Tendría que simular una enfermedad, podría ser un fuerte dolor de columna que me impidiera moverme, o tal vez una apendicitis. Como siempre en estos casos, la puesta en escena necesitaba de manos solidarias que no me faltaban, vivía en un sector del Penal con muchas compañeras que fueron inventando la situación.
No sé de dónde se sacaron, –cuando surgía la necesidad aparecían siempre cosas insólitas– pero fabricaron unos secantes que tenía que ponérmelos debajo de la axila para provocarme fiebre; las expertas cocineras me prepararon un enorme plato de “tumba” que mezclado con cantidades importantes de manteca seguramente tendría un efecto demoledor en mi aparato digestivo. Efectivamente, comenzaron los vómitos, las llamadas a la enfermera, la temperatura fue creciendo –gracias a los improvisados secantes–, hasta que decidieron una consulta médica.

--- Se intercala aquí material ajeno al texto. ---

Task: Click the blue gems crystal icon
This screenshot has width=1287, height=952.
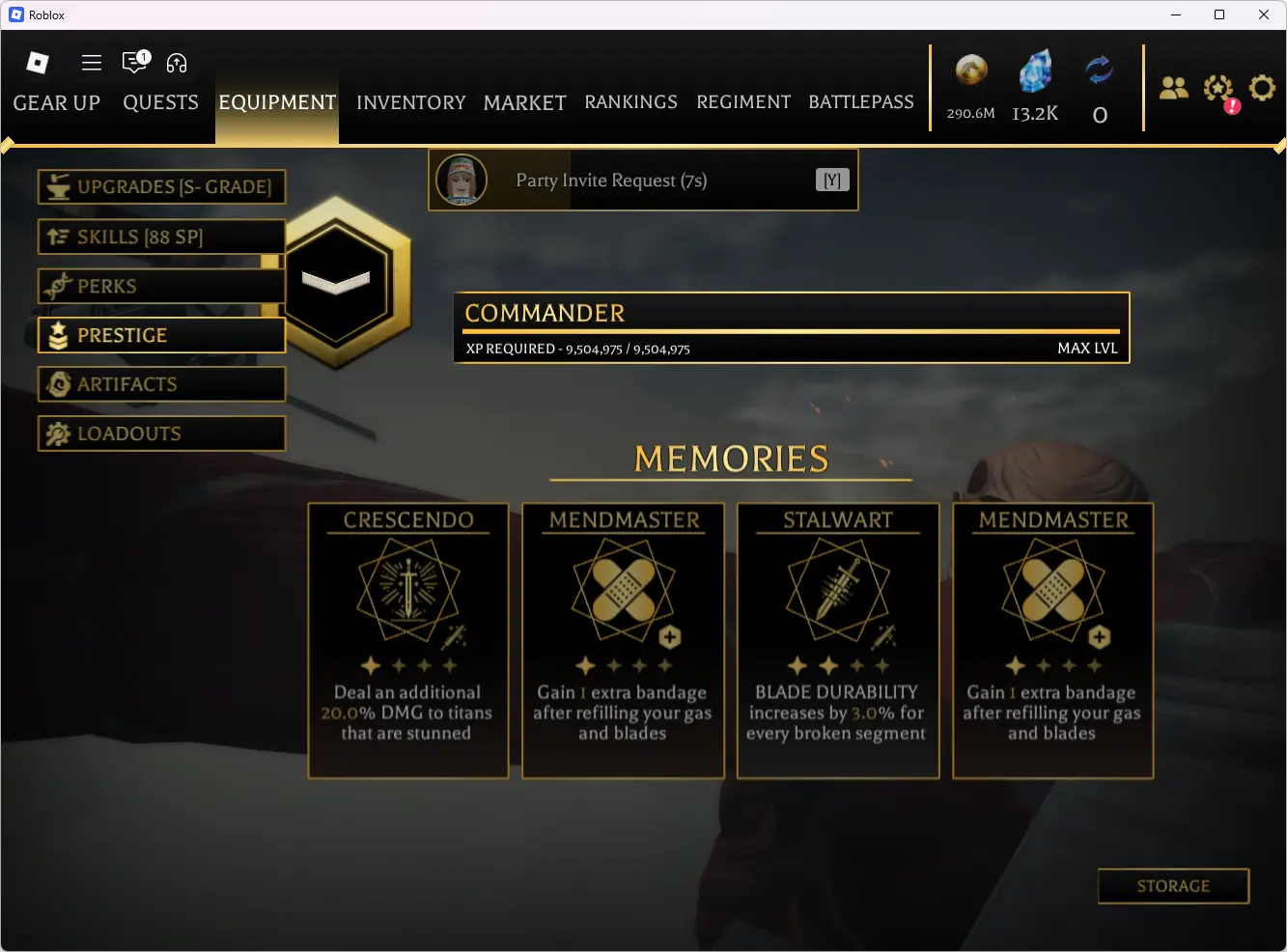Action: pos(1035,73)
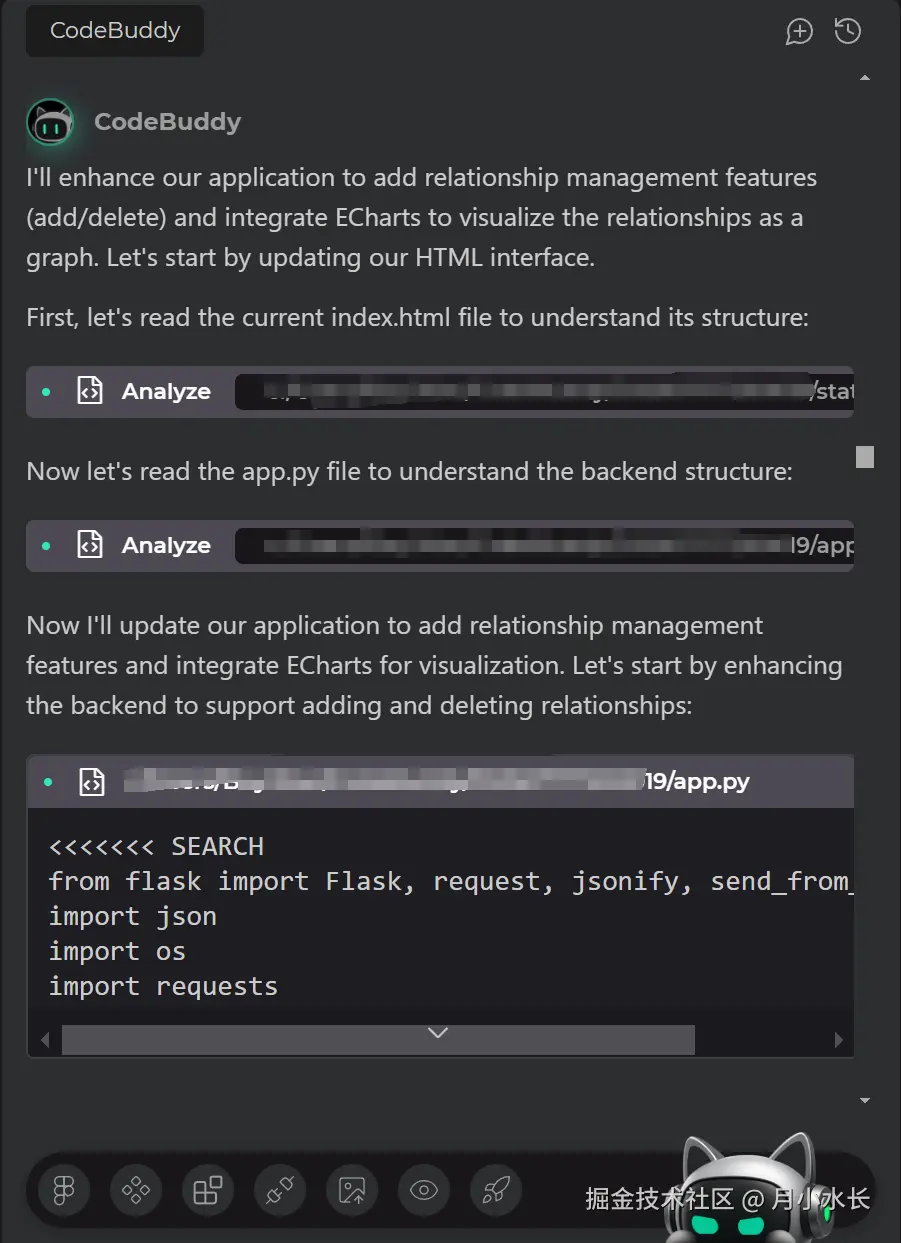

En el consultorio, el médico dijo: “hay que internarla, puede ser apendicitis”, reventaba de placer, era como el pasaje al paraíso, la victoria.
Lo tenían solo –desde hacía once años en distintos cuarteles del Interior– y ahora en un calabozo del Hospital que lindaba con la celda de internación de las mujeres.
Cuando llegué, el solo hecho constatable de que nos separaba una pared, ya me producía una excitación indescriptible. Recurrí al lenguaje usado por todos los presos en algún momento de incomunicación que consistía en golpes en la pared formando una palabra y otra hasta completar alguna frase. Primero fue mi nombre, seguido de un “te quiero, estoy acá porque te quiero”, y la respuesta desconcertada de él que no lo podía creer.
Además de la pared teníamos otro lugar que colindaba: los baños. En el nuestro había una pequeña ventanita con rejas que daba para el de él, y que dejaba pequeños espacios como para pasar cartas en pequeños paquetitos envueltos en nylon.
Antes de pasar al baño acordamos un aviso por la pared.
La ventana estaba muy alta pero con artimañas lográbamos tocarnos la mano por entre las rejas. No podíamos vernos ni hablar, nos presentíamos a través del disfrute de esa caricia robada a ellos, conspirábamos ternura. ¡Pudimos hablar tantas cosas! En esos instantes construimos libertad.
Hacía doce años que estábamos separados, recibíamos de cada uno palabras censuradas en las cartas. Este acto de subversión carcelaria en circunstancias tan especiales no fue una despedida sino un encuentro lleno de vida, a pesar de que la muerte estaba tan presente.